雲は
「なあ、いろんなことがあったよなあ」
澄んだ夏の空を見上げ、俺は彼女に声をかけた。
「…」
彼女は答えない。分厚い入道雲が頭上をゆっくりと通り過ぎていく。
「水族館行ったときのこと覚えてるか。アシカのショーでお前がゲストで呼ばれてさ。輪っか投げたよな」
緊張した様子の彼女がぎこちなく投げた輪っかをアシカが器用に頭でキャッチして。観客からの拍手を浴びながら俺のもとへ駆け戻ってきた彼女のはにかんだ表情を見たとき、たまらない愛おしさを感じたのだ。
「……」
しかしやはり彼女は何も言わない。風の音も木のざわめきすら聞こえないその痛いくらいの沈黙から逃れるように、俺は無理に笑顔を作り、無理に明るい声を出す。
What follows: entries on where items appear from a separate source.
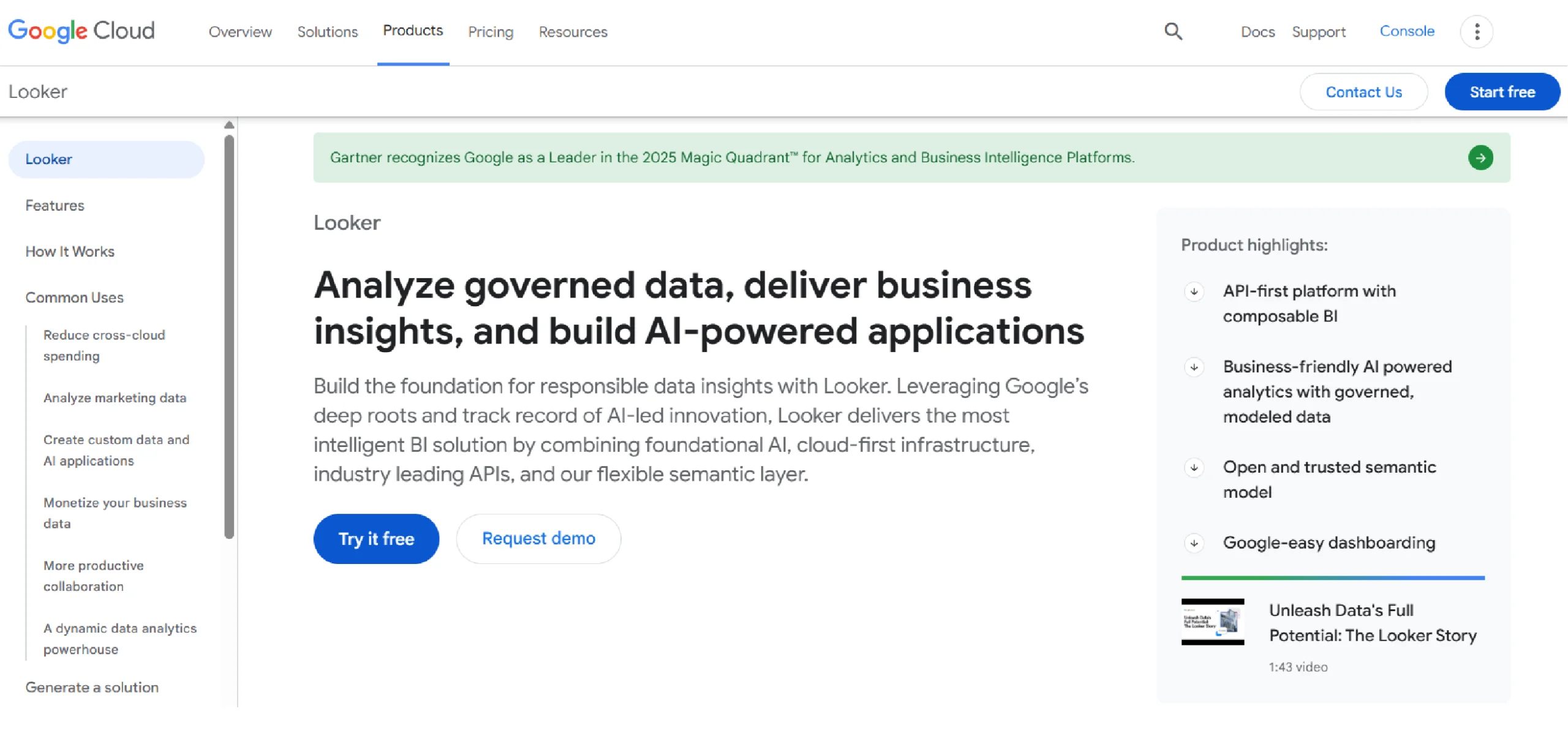Click the "Start free" button
Viewport: 1568px width, 752px height.
[1502, 91]
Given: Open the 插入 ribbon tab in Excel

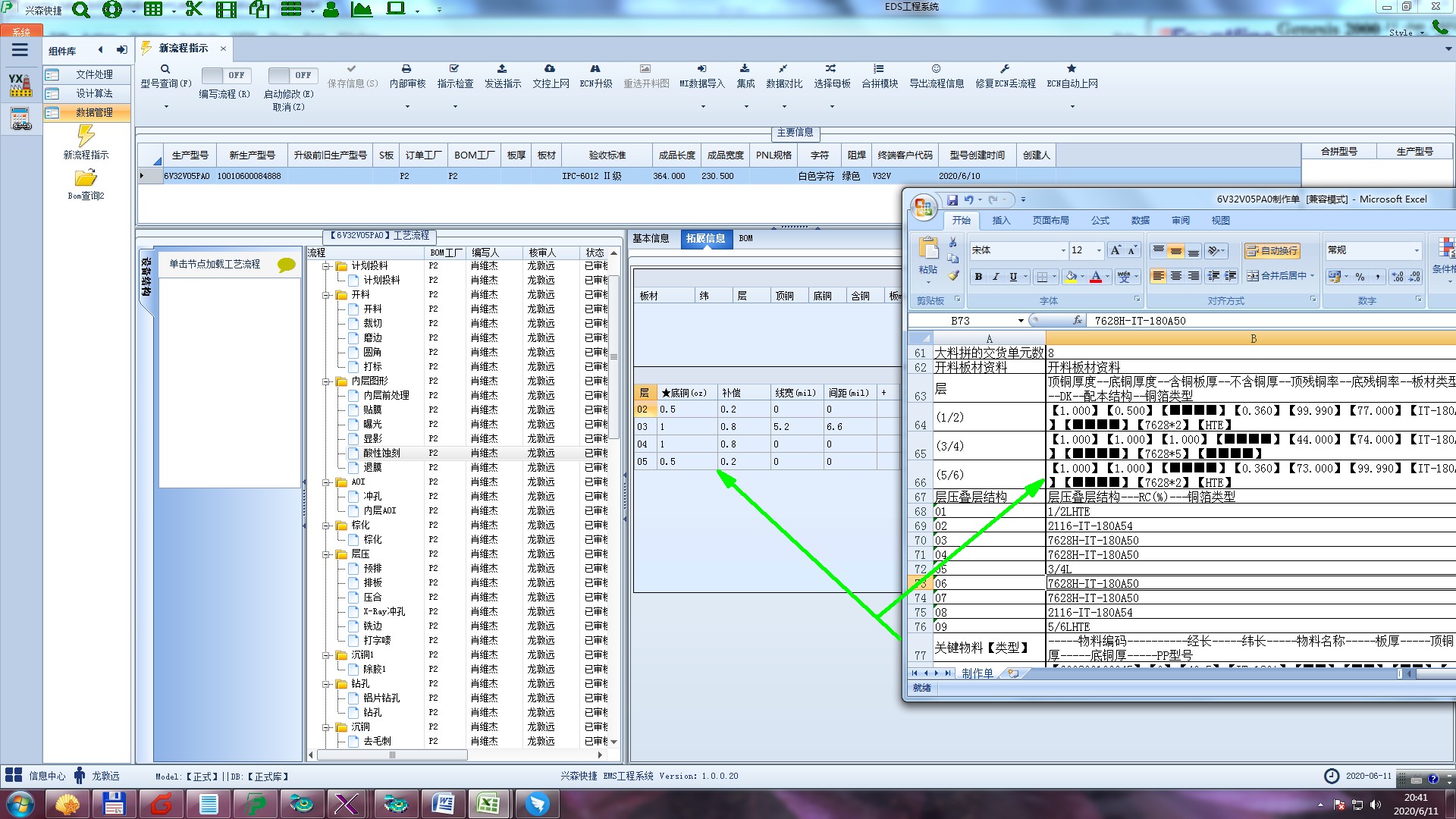Looking at the screenshot, I should 1001,221.
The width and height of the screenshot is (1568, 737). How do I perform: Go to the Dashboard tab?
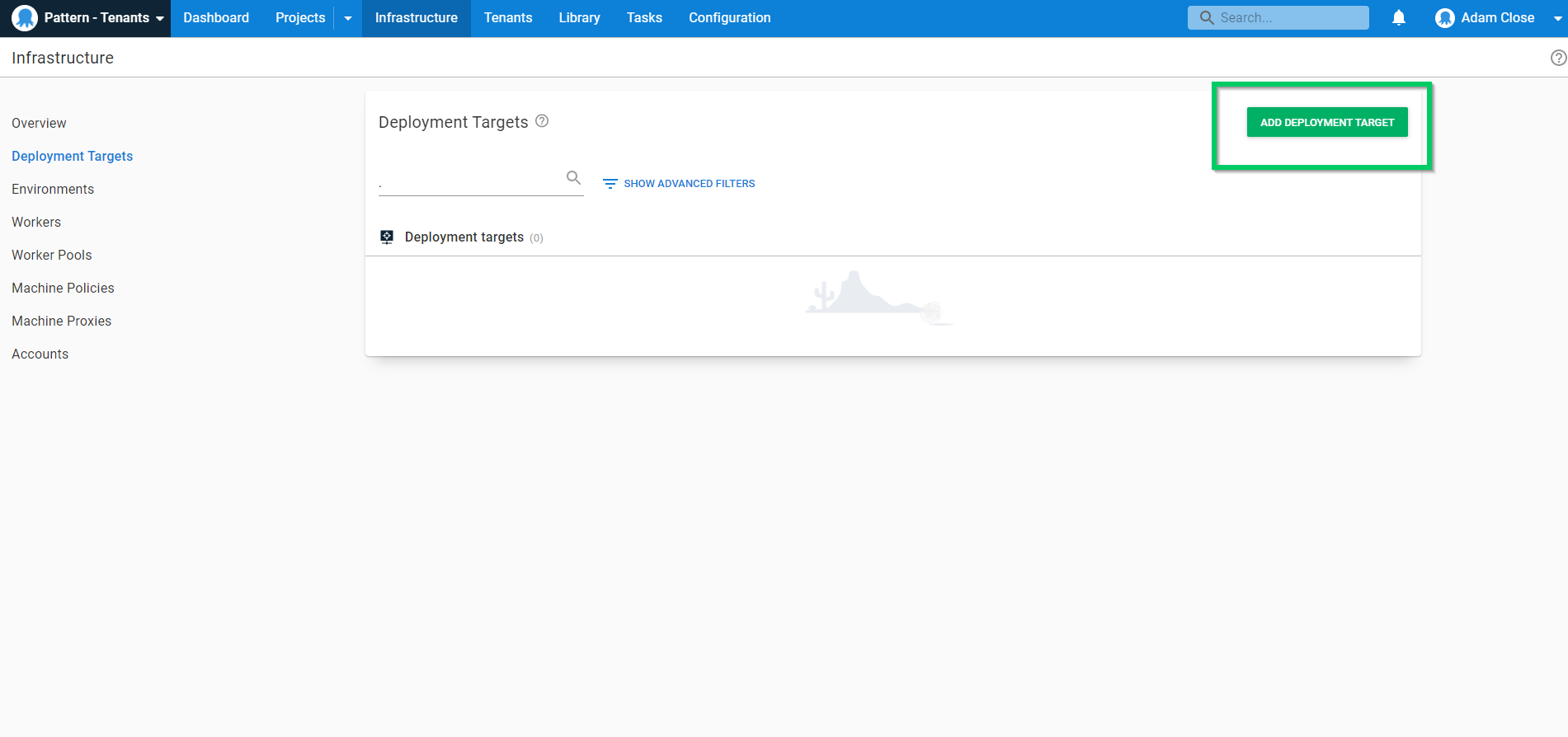[216, 18]
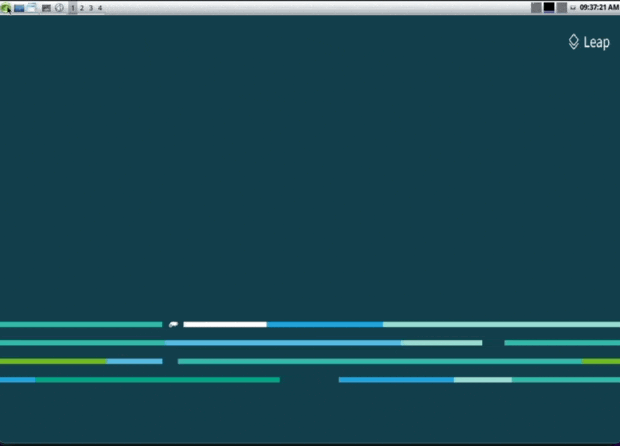Click the third gray monitor box
This screenshot has width=620, height=446.
[x=561, y=7]
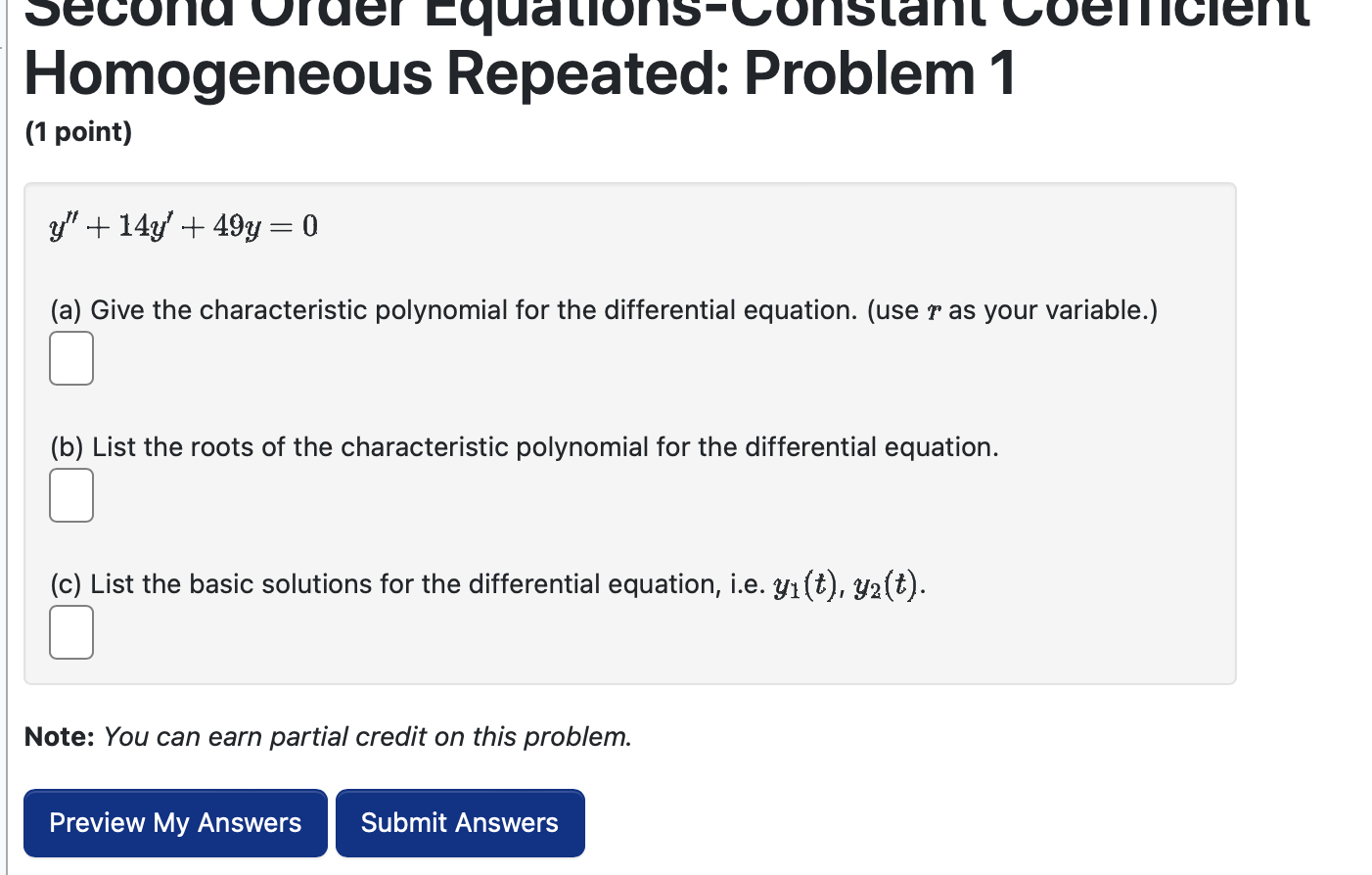Click the part (b) question text
The width and height of the screenshot is (1372, 875).
(x=525, y=446)
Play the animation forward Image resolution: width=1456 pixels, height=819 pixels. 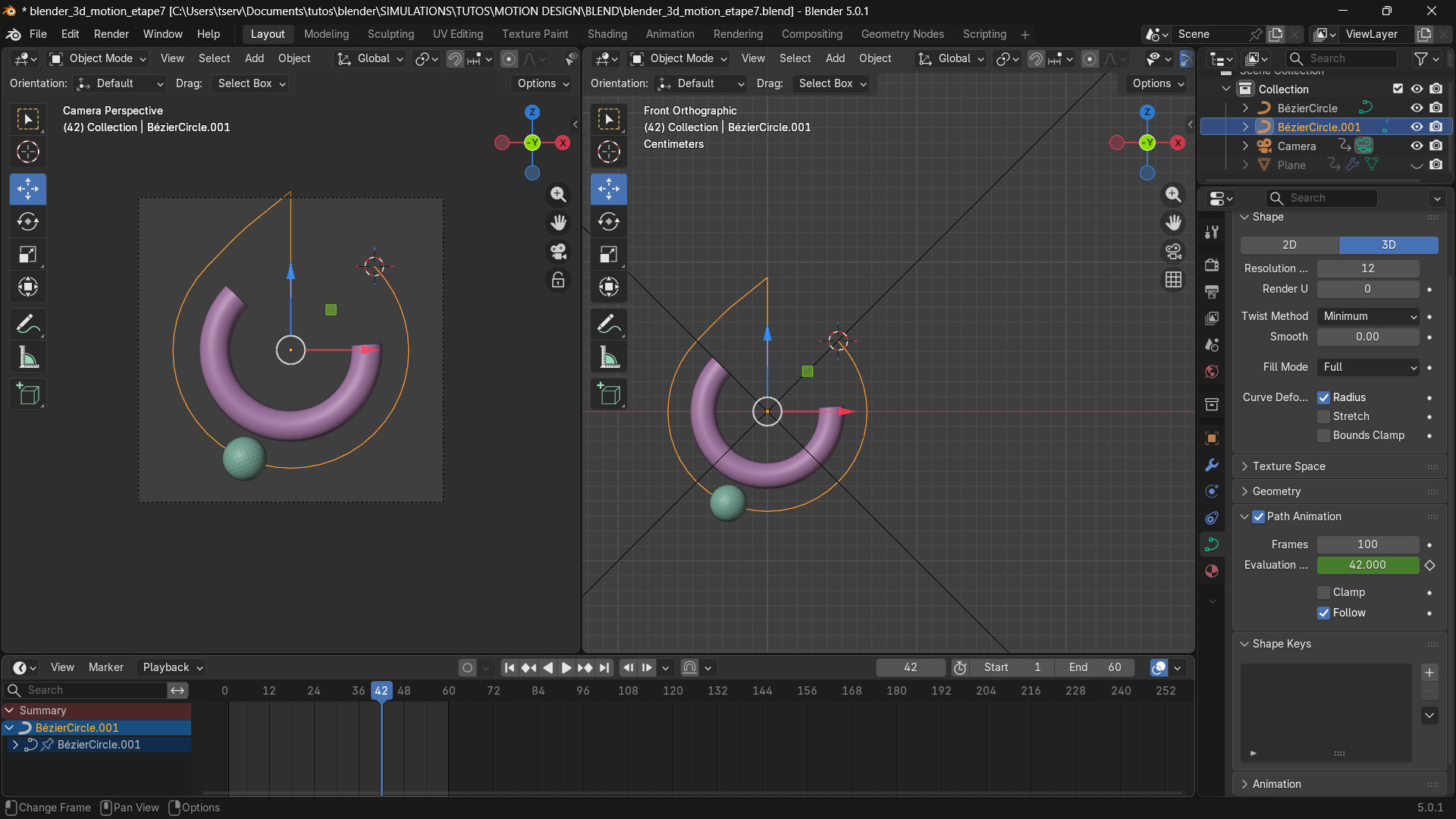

「イルカのショーも楽しかったな。最前列でびしょ濡れになったんだよな」
目の前でイルカが大ジャンプを決めた後、想像以上に撥ねた大きな水の塊をもろに被ったのだ。慌てて髪やカメラを拭きながら、暑いからちょうどいいね、と強がる彼女を見ると思った以上にずぶ濡れで、光を反射して輝くお互いの姿がなんだかおかしくて、二人同時に吹き出して笑い合った。
「………」
彼女は黙ったままだ。太陽が雲に隠れ、辺り一帯が薄っすらと翳る。
「なあ」
「…………」
「なんとか言えよ」
自分の声が震えるのが分かった。耐えられない苛立ちに、右手を強く握り締める。
「……………」
「黙ってんじゃねえよ!」
そのまま振り上げた拳を、力任せに叩きつけた。しかしそれは、こちらの拳を壊すだけだった。
「………………」
俺の目の前に無言で佇むのは、彼女の名が彫られた、大きく綺麗で、硬くて冷たい石。
途切れた雲の隙間から差し込んだ幾筋かの光が、それを神秘的に、ライトを浴びる芸術品のように美しく照らし出して。その光景があまりに幻想的で。
まるで、この世のものではないみたいで。
そう思ってしまった自分にどうしようもなく腹が立った。
「…クソがっ!」
殴りつける。彼女を向こう側の世界へと繋ぎとめているその石を。何度も、何度も。
拳が滑って角にぶつかり、鈍い痛みが走る。裂けた皮膚から真っ赤な血が滲む。構わず殴り続ける。
これでいいのだ。大切な人一人護れない、無力で愚かな自分など。彼女が受けた痛みに比べればこんなもの。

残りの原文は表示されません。